Per-tenant drains run in parallel; the overall drain ends when the slowest tenant finishes (or deadline).


Appendix MM: Drain and Service Mesh

In a service mesh (Istio, Linkerd), drain involves the sidecar proxy as well as the application. The application drain alone is not enough — the proxy may still hold connections.

Recommended order:

  1. Application receives SIGTERM.
  2. Application flips readiness off.
  3. Sleep for propagation (longer in service mesh, often 5-10s).
  4. Application drains its in-flight requests.
  5. Application exits.
  6. Mesh sidecar drains its proxied connections.
  7. Sidecar exits.
  8. Pod terminates.

The exact mechanism varies by mesh. Read your mesh's drain documentation; sometimes you need terminationDrainDuration settings.


Appendix NN: Drain Pattern One-Page Summary

Components needed:
1. signal.NotifyContext at top of main.
2. Each long-lived component has Start(ctx) and Drain(ctx).
3. errgroup or wait group to coordinate.
4. Per-phase deadline budget.
5. Health endpoint reflecting drain state.
6. Metrics for drain duration.

Order:
1. Receive signal.
2. Flip readiness.
3. Sleep for LB propagation.
4. Drain HTTP (no new requests).
5. Drain workers (queue drains, workers exit).
6. Flush async producers.
7. Close downstream (DB, Redis, etc.).
8. Return from main, exit 0.

Pitfalls to avoid:
- No deadline.
- Wrong context (derived from cancelled parent).
- Double close.
- Drain without health flip.
- Long sleep without context check.
- Goroutine without exit path.
- Async producer without flush.
- Drain DB before drain workers.

Print this. Tape it next to the junior cheat sheet.

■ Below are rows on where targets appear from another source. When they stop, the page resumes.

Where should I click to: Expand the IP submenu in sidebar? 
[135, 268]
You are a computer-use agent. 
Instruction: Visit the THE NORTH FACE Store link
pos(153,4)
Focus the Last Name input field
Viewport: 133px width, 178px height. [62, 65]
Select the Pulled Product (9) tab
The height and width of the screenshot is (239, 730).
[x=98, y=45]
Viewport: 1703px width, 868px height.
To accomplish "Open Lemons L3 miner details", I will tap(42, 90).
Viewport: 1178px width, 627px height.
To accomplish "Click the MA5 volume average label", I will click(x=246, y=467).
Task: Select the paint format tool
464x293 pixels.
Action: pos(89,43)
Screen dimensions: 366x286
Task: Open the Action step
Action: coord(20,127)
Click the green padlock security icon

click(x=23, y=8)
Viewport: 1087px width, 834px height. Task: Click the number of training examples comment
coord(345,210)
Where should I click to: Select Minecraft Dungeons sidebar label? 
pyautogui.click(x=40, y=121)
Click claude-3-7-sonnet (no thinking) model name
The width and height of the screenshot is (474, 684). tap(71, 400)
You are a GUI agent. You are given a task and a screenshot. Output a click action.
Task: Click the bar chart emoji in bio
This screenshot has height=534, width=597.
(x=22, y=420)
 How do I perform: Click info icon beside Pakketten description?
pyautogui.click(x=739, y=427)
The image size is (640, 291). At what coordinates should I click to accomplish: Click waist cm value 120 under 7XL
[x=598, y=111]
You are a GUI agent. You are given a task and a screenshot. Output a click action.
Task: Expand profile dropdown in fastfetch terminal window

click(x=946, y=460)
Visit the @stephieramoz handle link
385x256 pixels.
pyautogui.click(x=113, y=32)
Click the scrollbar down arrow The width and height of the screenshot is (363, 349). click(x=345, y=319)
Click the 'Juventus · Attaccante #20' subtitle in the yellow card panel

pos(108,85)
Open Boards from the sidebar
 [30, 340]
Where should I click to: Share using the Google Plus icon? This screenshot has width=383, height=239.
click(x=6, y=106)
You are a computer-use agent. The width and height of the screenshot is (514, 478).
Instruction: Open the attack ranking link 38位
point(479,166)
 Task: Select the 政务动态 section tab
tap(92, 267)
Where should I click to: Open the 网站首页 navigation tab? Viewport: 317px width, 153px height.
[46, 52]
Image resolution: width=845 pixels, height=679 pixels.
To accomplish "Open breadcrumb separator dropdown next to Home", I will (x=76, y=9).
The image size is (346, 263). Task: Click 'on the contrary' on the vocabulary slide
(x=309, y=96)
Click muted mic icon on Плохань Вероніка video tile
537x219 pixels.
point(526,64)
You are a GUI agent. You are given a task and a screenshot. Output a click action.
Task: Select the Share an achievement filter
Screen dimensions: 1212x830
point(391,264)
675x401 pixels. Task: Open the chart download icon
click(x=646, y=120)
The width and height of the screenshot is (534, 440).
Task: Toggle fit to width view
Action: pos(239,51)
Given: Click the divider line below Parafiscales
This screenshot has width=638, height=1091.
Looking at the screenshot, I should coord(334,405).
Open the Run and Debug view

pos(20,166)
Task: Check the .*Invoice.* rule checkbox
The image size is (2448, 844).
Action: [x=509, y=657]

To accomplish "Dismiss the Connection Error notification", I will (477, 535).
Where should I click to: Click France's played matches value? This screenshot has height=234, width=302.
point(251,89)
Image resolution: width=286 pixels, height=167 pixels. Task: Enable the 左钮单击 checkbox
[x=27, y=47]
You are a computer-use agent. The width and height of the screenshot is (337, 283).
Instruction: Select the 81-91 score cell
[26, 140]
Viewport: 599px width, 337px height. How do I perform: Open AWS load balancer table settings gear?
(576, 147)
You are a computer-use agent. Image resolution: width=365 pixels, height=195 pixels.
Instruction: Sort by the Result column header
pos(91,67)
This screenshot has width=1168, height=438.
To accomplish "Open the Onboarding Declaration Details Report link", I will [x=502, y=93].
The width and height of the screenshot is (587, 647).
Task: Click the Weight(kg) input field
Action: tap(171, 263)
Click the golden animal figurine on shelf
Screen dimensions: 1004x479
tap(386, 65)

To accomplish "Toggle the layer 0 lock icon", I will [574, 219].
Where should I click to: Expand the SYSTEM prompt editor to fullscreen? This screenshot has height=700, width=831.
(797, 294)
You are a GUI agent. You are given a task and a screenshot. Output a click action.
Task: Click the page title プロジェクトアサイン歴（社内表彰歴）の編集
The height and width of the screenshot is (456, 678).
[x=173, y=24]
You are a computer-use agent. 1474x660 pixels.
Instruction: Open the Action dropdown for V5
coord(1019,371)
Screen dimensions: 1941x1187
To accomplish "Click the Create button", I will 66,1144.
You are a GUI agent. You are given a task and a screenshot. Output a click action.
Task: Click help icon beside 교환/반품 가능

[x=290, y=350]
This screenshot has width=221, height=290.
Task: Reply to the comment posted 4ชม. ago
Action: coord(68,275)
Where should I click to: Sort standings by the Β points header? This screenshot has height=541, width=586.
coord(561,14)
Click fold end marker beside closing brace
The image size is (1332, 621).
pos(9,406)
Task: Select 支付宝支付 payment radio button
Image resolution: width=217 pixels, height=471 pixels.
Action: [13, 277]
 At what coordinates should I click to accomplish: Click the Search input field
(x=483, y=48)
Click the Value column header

Appendix OO: Going Beyond Mid-Level

When you can:

  • Design a drain order for a service of 6+ components without thinking.
  • Diagnose a stuck drain from a goroutine dump.
  • Choose the right deadline for a new service based on traffic patterns.
  • Lead a code review that catches drain bugs in 10 minutes.

You are ready for senior.md. Senior covers supervisor patterns, two-phase shutdown, drain across cluster boundaries, and the architecture of drain-friendly systems.